EXERCISE TASK » List each line of the rows below that contains the word "perform". Letter case matters.

DATA LISTING »
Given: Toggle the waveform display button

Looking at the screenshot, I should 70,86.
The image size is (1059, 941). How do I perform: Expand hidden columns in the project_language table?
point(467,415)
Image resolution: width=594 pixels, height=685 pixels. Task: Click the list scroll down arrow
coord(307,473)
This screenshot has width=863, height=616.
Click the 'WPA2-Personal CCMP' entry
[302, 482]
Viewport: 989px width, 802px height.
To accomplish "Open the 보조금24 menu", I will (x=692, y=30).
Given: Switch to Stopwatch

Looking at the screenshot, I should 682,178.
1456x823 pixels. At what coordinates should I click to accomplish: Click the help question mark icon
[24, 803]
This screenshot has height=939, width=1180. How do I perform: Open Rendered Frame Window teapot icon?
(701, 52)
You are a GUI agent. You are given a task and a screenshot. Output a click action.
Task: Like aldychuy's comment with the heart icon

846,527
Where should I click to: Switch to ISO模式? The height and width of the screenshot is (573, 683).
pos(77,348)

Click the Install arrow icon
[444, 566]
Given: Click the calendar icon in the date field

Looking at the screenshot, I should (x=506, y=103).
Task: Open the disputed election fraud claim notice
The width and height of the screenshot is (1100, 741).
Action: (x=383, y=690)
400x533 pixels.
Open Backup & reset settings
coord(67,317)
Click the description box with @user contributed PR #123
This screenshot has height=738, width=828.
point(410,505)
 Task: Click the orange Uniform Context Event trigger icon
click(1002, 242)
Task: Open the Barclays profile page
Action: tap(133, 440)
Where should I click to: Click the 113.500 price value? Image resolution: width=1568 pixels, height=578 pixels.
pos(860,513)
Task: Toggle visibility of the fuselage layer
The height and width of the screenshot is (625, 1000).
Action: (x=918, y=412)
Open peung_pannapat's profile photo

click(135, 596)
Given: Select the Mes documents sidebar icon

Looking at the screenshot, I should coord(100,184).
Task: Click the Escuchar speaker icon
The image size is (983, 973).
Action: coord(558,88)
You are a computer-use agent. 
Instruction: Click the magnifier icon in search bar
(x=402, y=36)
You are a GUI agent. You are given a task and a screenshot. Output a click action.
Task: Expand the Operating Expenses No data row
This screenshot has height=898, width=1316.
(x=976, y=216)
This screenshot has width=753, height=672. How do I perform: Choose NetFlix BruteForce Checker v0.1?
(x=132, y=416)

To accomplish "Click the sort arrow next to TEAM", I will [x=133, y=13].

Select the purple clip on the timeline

CORRECT OUTPUT »
The image size is (1059, 941). How do I perform: Expand hidden columns in the project_language table?
This screenshot has height=939, width=1180. How do I perform: Open Rendered Frame Window teapot icon?
This screenshot has width=753, height=672. How do I perform: Choose NetFlix BruteForce Checker v0.1?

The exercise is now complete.